PyWebMonitor is a simple program that monitors the availability of websites on the internet, produces metrics about them and stores the results in a Postgresql DB.

Primary LanguagePythonGNU General Public License v3.0GPL-3.0

PyWebMonitor

PyWebMonitor is a simple program that monitors the availability of websites on the internet, produces metrics about them and stores the results in a Postgresql DB.

% python pywebmonitor.py --help
usage: pywebmonitor.py [-h] [-c CONFIG] -u URLS [-l LOGFILE]

Web Monitoring Script

options:
  -h, --help            show this help message and exit
  -c CONFIG, --config CONFIG
                        Path to the configuration file
  -u URLS, --urls URLS  Path to the CSV file containing URLs, interval, and regex pattern
  -l LOGFILE, --logfile LOGFILE
                        Path to the logfile

Background Story:

This task was an assignment for an interview I had with a company whose name I'm not allowed to share. But, I can share the code without any references to the company, so, here it is. I hope anybody can use it for educational purposes, or anything they see fit. You can safely assume that anything that's not implemented is because of the tight schedule.

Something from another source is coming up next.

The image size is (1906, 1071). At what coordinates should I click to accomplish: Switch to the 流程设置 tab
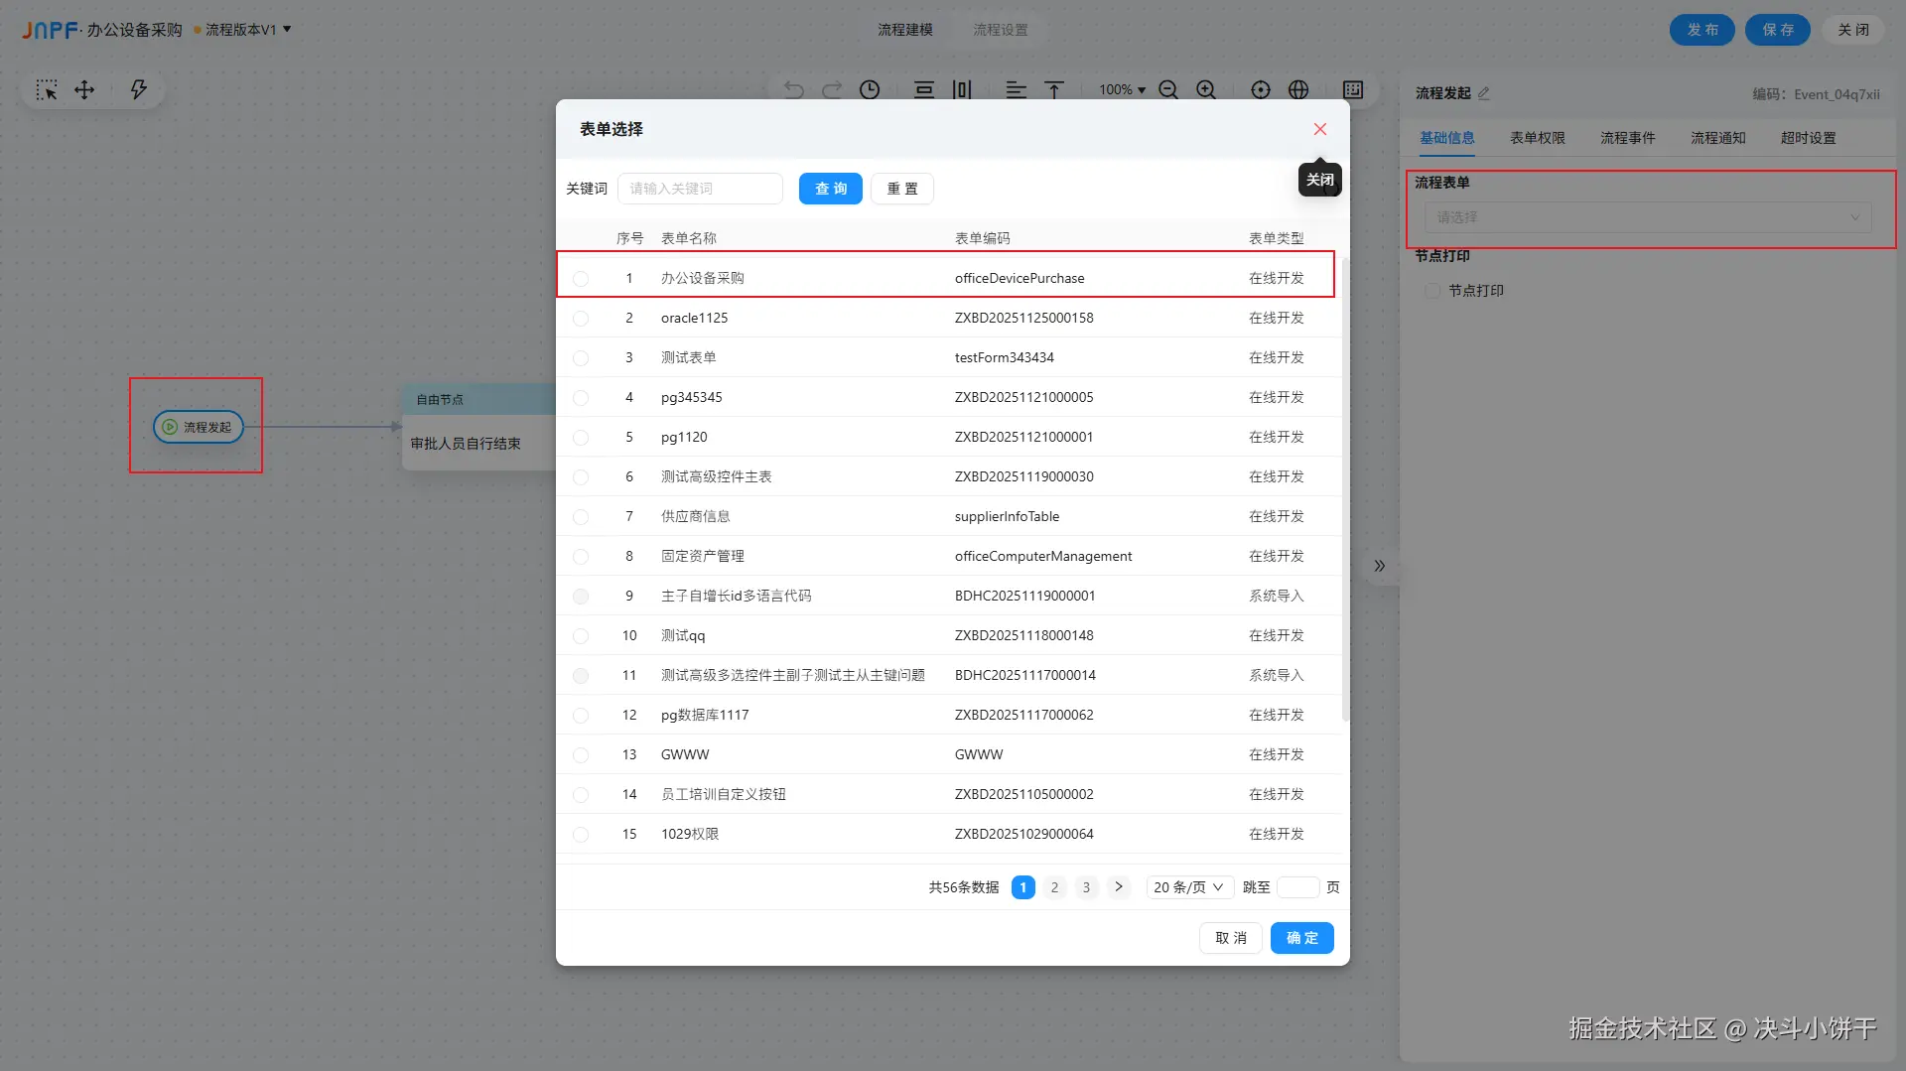(x=1000, y=30)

Your task is to implement a program that monitors the availability of many websites over the network, produces metrics about these and stores the metrics into a PostgreSQL database.

The website monitor should perform the checks periodically and collect the request timestamp, the response time, the HTTP status code, as well as optionally checking the returned page contents for a regex pattern that is expected to be found on the page. Each URL should be checked periodically, with the ability to configure the interval (between 5 and 300 seconds) and the regexp on a per-URL basis. The monitored URLs can be anything found online. In case the check fails the details of the failure should be logged into the database.

The solution should NOT include using any of the following:

● Database ORM libraries - use a Python DB API or similar library and raw SQL queries instead.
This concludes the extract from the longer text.